CosmoFlow: Using Deep Learning to Learn the Universe at Scale - ArtWomb
https://arxiv.org/abs/1808.04728
======
mturmon
I took a quick look because I'm aware of the work that has gone in to
producing the best estimates of \Lambda CDM parameters from CMB data. This has
been done by large-scale MCMC - not DL at all. But, the CMB signal really is
Gaussian, so MCMC is well-suited.

By going to the trouble of making a principled forward model including error
statistics, you get error bars on all reported parameters, such as the age of
the universe - these error bars are critical to later analysis. ("This model
requires a Hubble constant in the range ... which is not supported by current
observational evidence.")

Parameter estimation from large scale structure is not as "easy". OTOH, I
wonder about the accuracy of their map from (cosmological parameters) ->
(Large scale structure), because that's what their system is inverting.
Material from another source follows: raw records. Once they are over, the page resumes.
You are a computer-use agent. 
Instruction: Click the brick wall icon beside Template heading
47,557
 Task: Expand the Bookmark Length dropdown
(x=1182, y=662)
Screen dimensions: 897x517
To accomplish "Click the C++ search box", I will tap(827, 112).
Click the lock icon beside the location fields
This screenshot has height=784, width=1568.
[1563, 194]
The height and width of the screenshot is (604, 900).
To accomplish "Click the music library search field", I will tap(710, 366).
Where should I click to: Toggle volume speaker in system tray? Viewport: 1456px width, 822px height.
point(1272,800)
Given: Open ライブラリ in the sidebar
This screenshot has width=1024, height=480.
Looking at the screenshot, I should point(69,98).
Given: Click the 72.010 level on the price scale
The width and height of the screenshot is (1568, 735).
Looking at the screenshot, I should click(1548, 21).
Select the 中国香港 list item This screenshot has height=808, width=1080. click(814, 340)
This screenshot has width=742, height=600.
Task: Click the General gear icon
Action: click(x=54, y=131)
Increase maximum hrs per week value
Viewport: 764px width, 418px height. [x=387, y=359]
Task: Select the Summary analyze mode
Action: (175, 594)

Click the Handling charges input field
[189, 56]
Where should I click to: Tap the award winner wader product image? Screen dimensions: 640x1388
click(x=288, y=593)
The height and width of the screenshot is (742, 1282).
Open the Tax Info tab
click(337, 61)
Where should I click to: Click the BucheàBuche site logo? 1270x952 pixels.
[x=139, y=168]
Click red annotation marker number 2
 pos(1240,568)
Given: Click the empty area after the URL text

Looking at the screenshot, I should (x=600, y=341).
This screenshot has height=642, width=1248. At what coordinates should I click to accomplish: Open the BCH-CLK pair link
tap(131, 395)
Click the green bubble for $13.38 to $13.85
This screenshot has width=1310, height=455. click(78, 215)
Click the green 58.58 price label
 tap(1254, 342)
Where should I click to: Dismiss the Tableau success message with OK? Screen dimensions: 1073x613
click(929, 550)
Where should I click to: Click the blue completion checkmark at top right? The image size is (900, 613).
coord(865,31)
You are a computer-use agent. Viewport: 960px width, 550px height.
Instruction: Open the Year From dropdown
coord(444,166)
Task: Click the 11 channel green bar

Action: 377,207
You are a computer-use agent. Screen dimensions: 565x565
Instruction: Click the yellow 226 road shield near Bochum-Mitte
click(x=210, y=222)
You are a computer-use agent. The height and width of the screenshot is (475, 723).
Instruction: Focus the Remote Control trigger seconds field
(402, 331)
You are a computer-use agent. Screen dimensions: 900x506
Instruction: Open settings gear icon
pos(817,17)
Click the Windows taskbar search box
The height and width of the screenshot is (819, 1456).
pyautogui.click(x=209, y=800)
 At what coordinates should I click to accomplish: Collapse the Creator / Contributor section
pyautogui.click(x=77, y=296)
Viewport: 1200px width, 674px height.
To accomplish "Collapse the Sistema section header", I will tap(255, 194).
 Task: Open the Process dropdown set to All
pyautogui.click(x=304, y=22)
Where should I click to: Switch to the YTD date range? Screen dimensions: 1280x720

That
is, I wonder about their training data.

From sec. 4C of the current paper, and comparing to their reference to
Ravanbakhsh et al 2017 (ICML, [1]), they seem to be using numerical
simulations (N-body sims representing gravitational coalescence). These models
might have large systematic errors, and their inverse may have its own
problems.

Long way to say: I wonder how these estimates of Lambda CDM parameters are
viewed by the astrophysics community? The present paper is more of a
systems/methods paper than an astrophysics paper. The estimates will come with
no error bars, and will be critically based on the simulations used, and the
NN limitations.

[1]
[https://arxiv.org/pdf/1711.02033.pdf](https://arxiv.org/pdf/1711.02033.pdf)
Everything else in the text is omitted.